Washington, D.C. – The National Iranian American Council (NIAC) is extremely pleased with the Ninth Circuit Court of Appeals decision upholding the lower court ruling that grandparents, aunts and uncles, and cousins are “bona fide relationships” under the Supreme Court’s guidance and should be exempt from the Trump administration’s Muslim ban.

“Almost every court in the country that has had the opportunity to examine President Trump’s Muslim ban has reached the conclusion that it is unconstitutional,” said Shayan Modarres, Legal Counsel for NIAC. “In the face of defeat, the Trump administration tried to double down and ban grandmothers and close family, and we are relieved that this latest effort to tear families apart has also failed.”

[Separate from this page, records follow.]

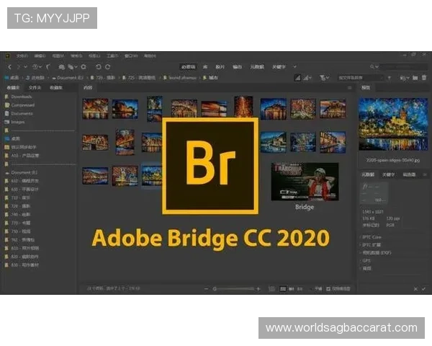Open the 文件夹 (Folders) panel tab

(x=34, y=87)
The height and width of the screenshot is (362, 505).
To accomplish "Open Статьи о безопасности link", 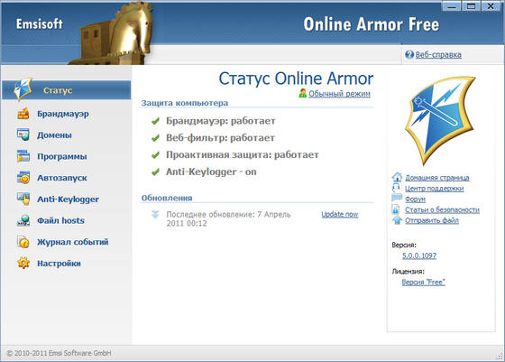I will [x=442, y=209].
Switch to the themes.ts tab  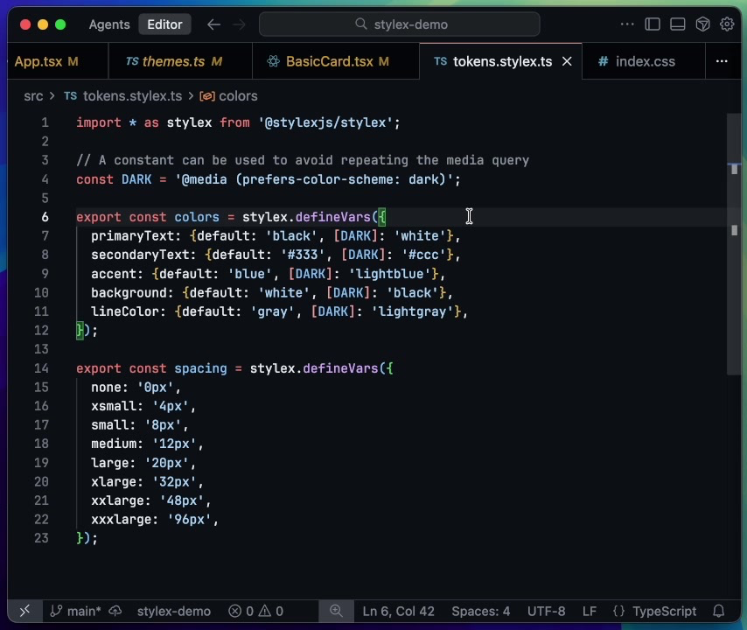click(173, 61)
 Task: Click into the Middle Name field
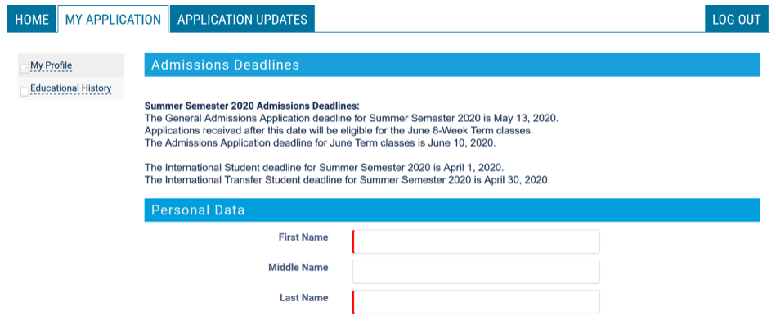[x=476, y=272]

The Muslim ban is set to be heard by the Supreme Court on October 10th. But already, visa applicants have been confronted with new obstacles implemented by the Trump administration. Earlier this year, an “extreme vetting” policy was unveiled which has subjected an unspecified class of visa applicants to heightened scrutiny and significantly driven down the number of visas issued. Last week, the administration announced that certain employment-based visa applicants would be subject to in-person interviews, which could have a negative impact on visa processing times and costs.

“While today’s decision is further confirmation of the unconstitutionality of President Trump’s Muslim ban and attempts to ban grandmothers under the guise of national security, much work remains. The President has demonstrated his unwavering commitment to cruel, inhumane and racist immigration policies, and we are confident that he will continue to be disappointed in courts across our country.”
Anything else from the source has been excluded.